Adding Value and Porters Value Chain
Added value is the difference between the selling price and the cost price of a product or service. When a product is made more appealing, customers will usually be willing to pay more.
The addition of value can increase either the product's price or value. For example, offering one year of free support on a new scanner would be a value-added feature. Organisations can also add value to services they perform, such as bringing advanced skills and knowledge into the workforce or offering additional training and support.
Understanding how your organisation adds value, and looking for ways to add more value, are important for gaining advantage over your competitors.
The first step is to identify the value chain, the set of activities that your organisation carries out to create value. The way in which value chain activities are performed determines costs.
Many organisations use a model known as Porter’s Value Chain to help them through this process. Rather than looking at individual departments in an organisation, Porter’s Value Chain focuses on systems and how inputs are changed into outputs purchased by consumers. This model identifies a chain of activities common to all organisations.

Porter’s Value Chain works by breaking an organisation's activities down into strategically relevant pieces, so that you can see a fuller picture of the cost drivers and sources of differentiation, and then make changes appropriately.
The added value is around the inbound/operations/outbound activity in red. The operations block can be referred to as the transformation process or added value activities. Take raw materials and machine them or paint them in some way and as a result the products are worth more than before they were processed and you have added more value than the cost of the process itself. All businesses both public and private have to add value to justify their existence. In the same way business processes and people also have to be as efficient as possible so as to add value in the most cost effective way.
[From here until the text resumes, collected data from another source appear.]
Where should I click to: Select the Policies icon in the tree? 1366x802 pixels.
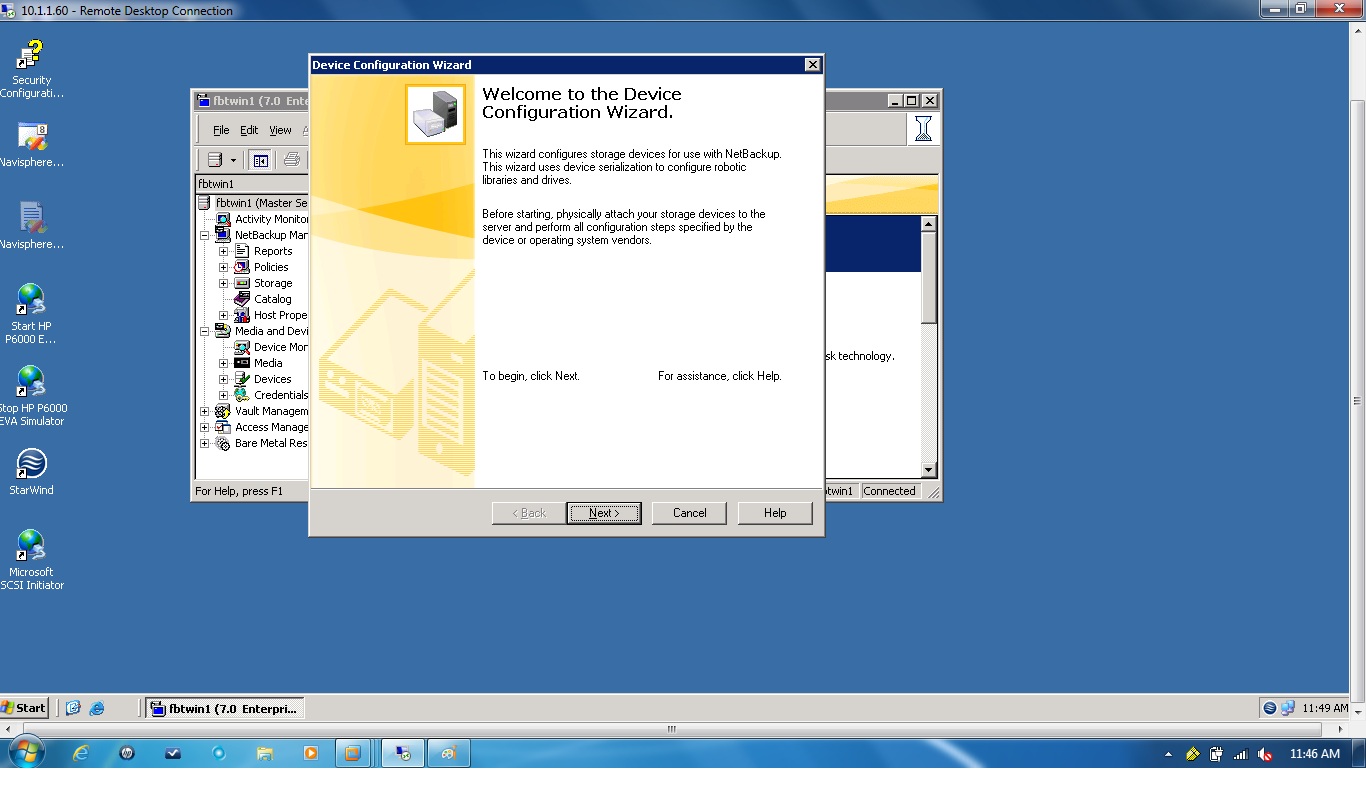tap(240, 267)
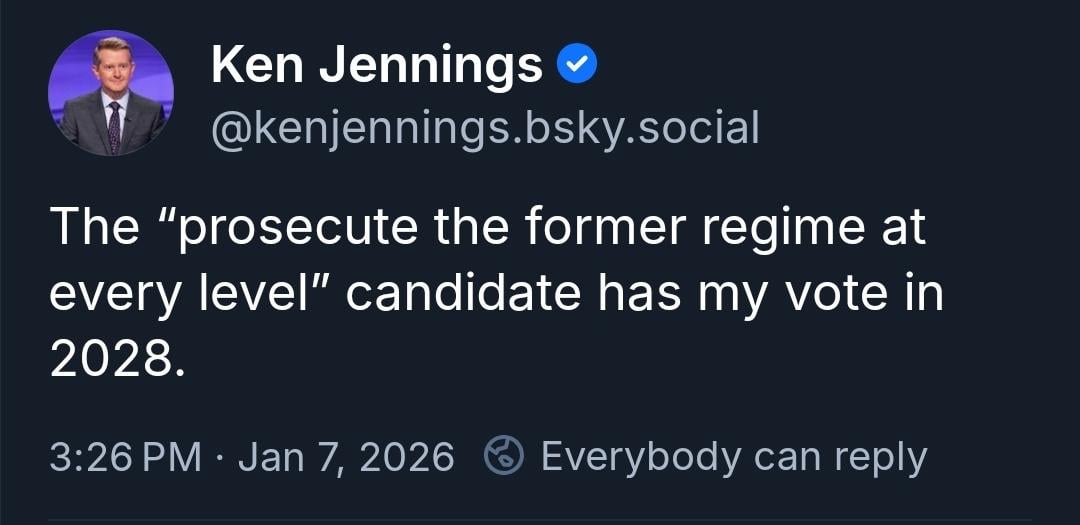Click the blue verified checkmark badge
This screenshot has width=1080, height=525.
click(575, 66)
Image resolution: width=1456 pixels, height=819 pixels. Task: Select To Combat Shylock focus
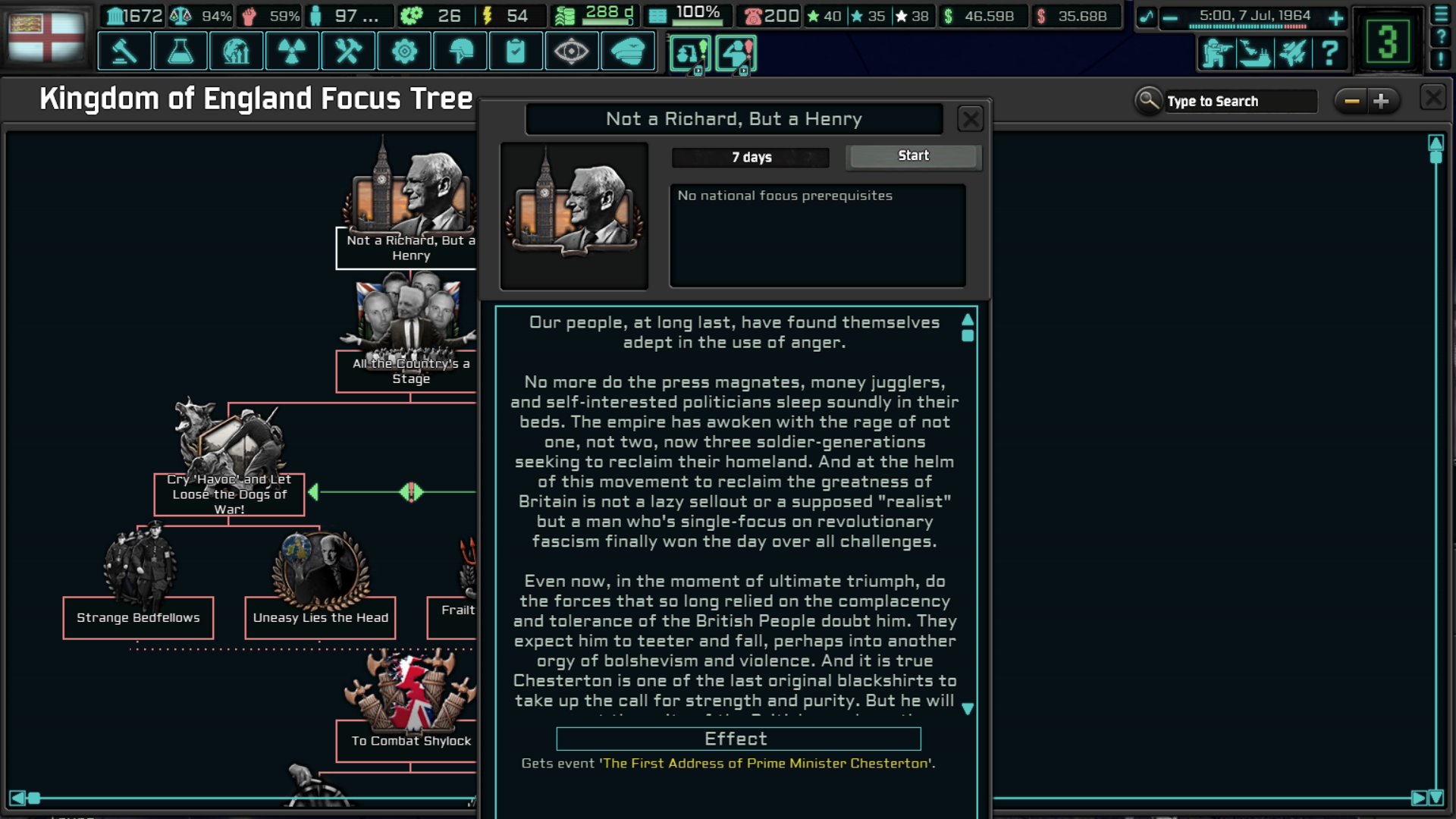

This is why organisations are so focused on improvement.
The items in green are the overheads or infrastructure which support the added value operations. For example, the IT function adds value in that it helps the operations activities make decisions about customer requirements and priorities.
In healthcare a doctor adds value by diagnosing a patient’s illness and prescribing drugs for improvement. Another example is the fitting of a replacement knee. These procedures add value but also incur an additional cost. Any sort of surgical operation is a transformation process.